Ce qui se passe dans les situations dont vous parlez avec des gens qui sont si charismatiques qu’ils sont capables de manipuler les gens très bien, c’est qu’ils mettent les gens dans un état d’éther. C’est un état où le système deux, le juge, toutes vos facultés de raison sont hors de la fenêtre et vous n’avez que vos réponses émotionnelles instinctives du cerveau, mais vous ne le réalisez pas. C’est comme une personne ivre qui attrape les clés de la voiture sans savoir qu’elle ne devrait pas conduire. Toute sorte de surcharge émotionnelle peut vous faire ça, et cette connexion charismatique peut faire ça pour les gens.

Le mot “influence”, il y a tellement de connotations négatives. Nous parlons vraiment de beaucoup plus que ça. On parle de connexion réelle, d’empathie, de terrain d’entente réel et de changement durable et réel.

Quand je dis que l’influence est votre super pouvoir, je le pense vraiment littéralement. Je crois profondément et je sais que c’est vrai, que la compréhension et la pratique des compétences et de la science de l’influence interpersonnelle n’est pas seulement le moyen de faire arriver les choses que vous voulez dans le monde, mais c’est le seul moyen de faire arriver ces choses. Ce sont des choses pour vous-même, pour les autres personnes ensemble.

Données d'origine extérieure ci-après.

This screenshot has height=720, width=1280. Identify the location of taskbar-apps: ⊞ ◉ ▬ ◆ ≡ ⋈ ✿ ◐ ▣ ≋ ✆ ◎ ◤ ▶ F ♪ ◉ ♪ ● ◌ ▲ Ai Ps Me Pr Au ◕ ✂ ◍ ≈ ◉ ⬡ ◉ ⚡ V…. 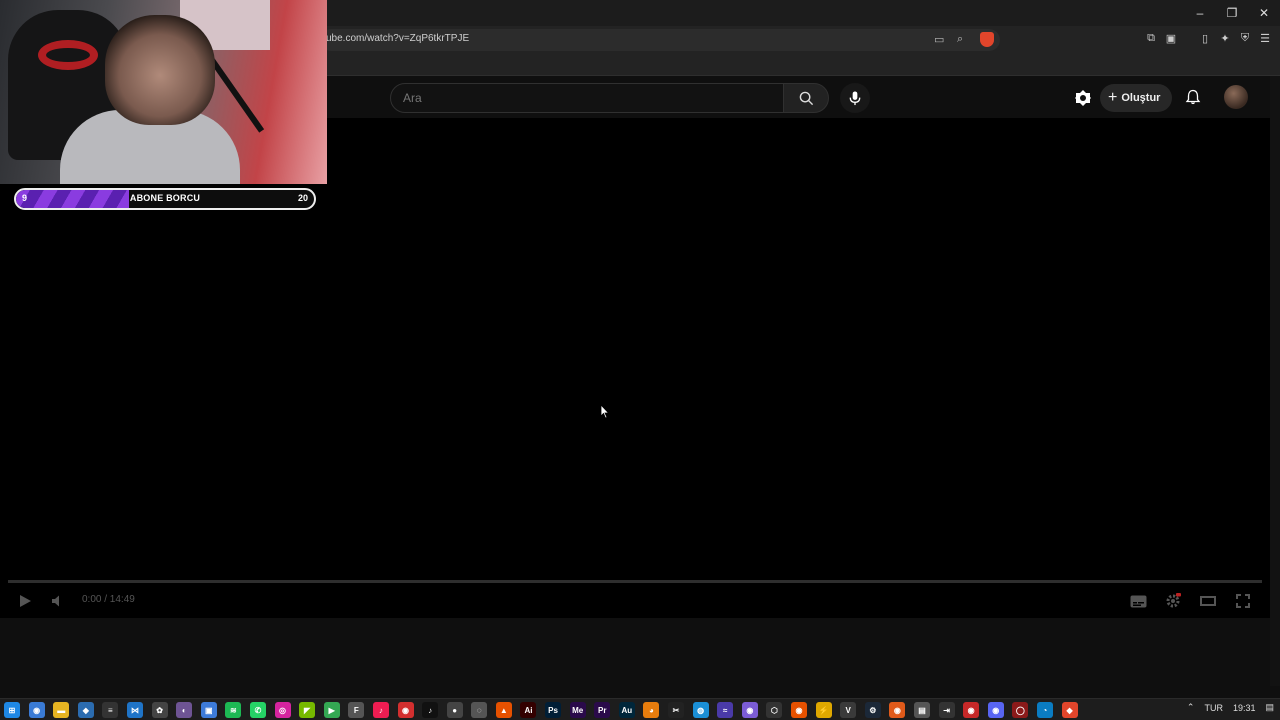
(541, 710).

Ce n’est pas seulement une influence pour les bienfaiteurs et les faiseurs de changement.Je crois que nous devons aussi prendre soin de nous. Je ne crois pas que nous devions toujours chercher à savoir “Comment puis-je faire plus de bien à plus de gens ? Comment puis-je faire quelque chose pour vous ?” Nous devons prendre soin de nous-mêmes, remplir notre coupe et ne pas nous épuiser. Dans le domaine de la santé, je pense en particulier aux soignants. Ils doivent faire beaucoup plus de négociations pour prendre soin d’eux-mêmes et fixer leurs propres limites du mieux qu’ils peuvent.

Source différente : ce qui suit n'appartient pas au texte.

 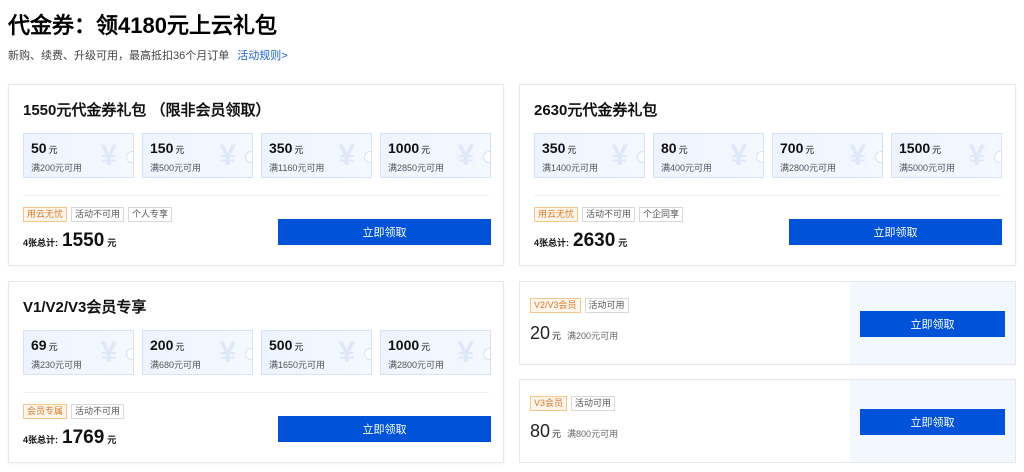 What do you see at coordinates (39, 148) in the screenshot?
I see `coupon-amount-value: 50` at bounding box center [39, 148].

Je pense que la vraie négociation et la vraie influence doivent venir d’un endroit où l’on travaille dur. Cela signifie une écoute profonde, une empathie profonde.

Parfois. Mais si souvent, les négociations ne ressemblent pas du tout à des négociations, parce qu’il s’agit juste d’une conversation collaborative entre des personnes volontaires qui veulent faire quelque chose ensemble. Lorsque nous négocions avec nos coéquipiers au travail, si l’équipe est saine, qu’il y a une sécurité psychologique et que nous nous apprécions mutuellement, cela ne ressemble pas à une négociation. Nous essayons simplement de trouver un moyen de faire avancer les choses. Cela n’a pas besoin d’être une grosse affaire. Donc, beaucoup de nos négociations, nous ne remarquons pas qu’elles sont des négociations parce qu’elles sont si simples et faciles.

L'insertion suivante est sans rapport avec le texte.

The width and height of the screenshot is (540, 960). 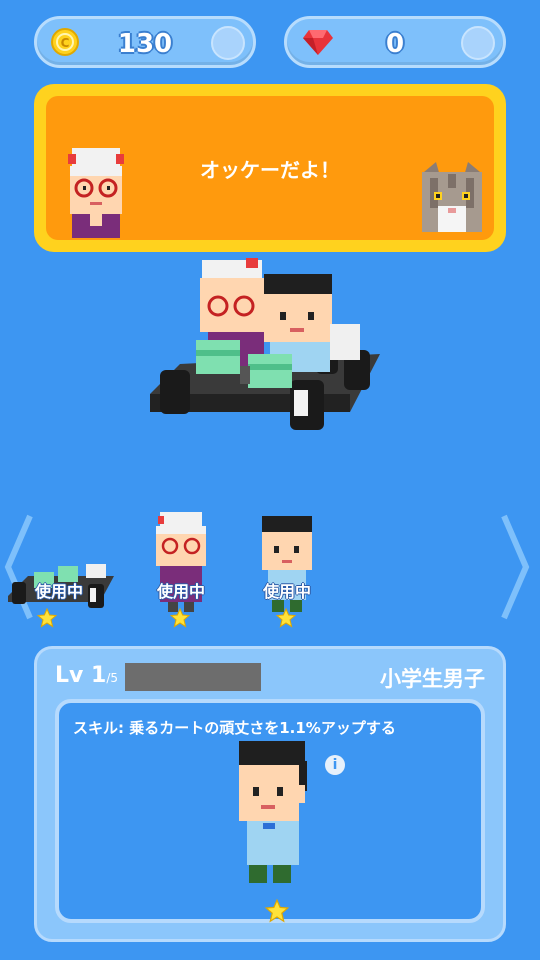 I want to click on coin-counter: C 130, so click(x=145, y=42).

Nous pouvons avoir ces conversations de manière très amicale et en partant de la même perspective pour la plupart. Vous en parlez vers la fin du livre – alors comment encadrer cette conversation ?

Le cadre est que vous amenez cette personne dans votre groupe. Nous avons une façon très différente de traiter les gens dans notre groupe interne et les gens dans notre groupe externe. Donc, une grande partie de la stratégie d’influence sous-jacente et globale de cette manière est que vous amenez le monde entier dans votre groupe interne où nous sommes amis, nous sommes une famille, nous nous rendons service les uns aux autres. Nous ne comptons pas les haricots et nous voulons que les autres réussissent. Je suis heureux si tu es heureux, tu es heureux si je suis heureux, c’est génial. Il y a une subtilité dans le fait d’amener les gens et de supposer que nous sommes dans la même équipe. Ça va très loin.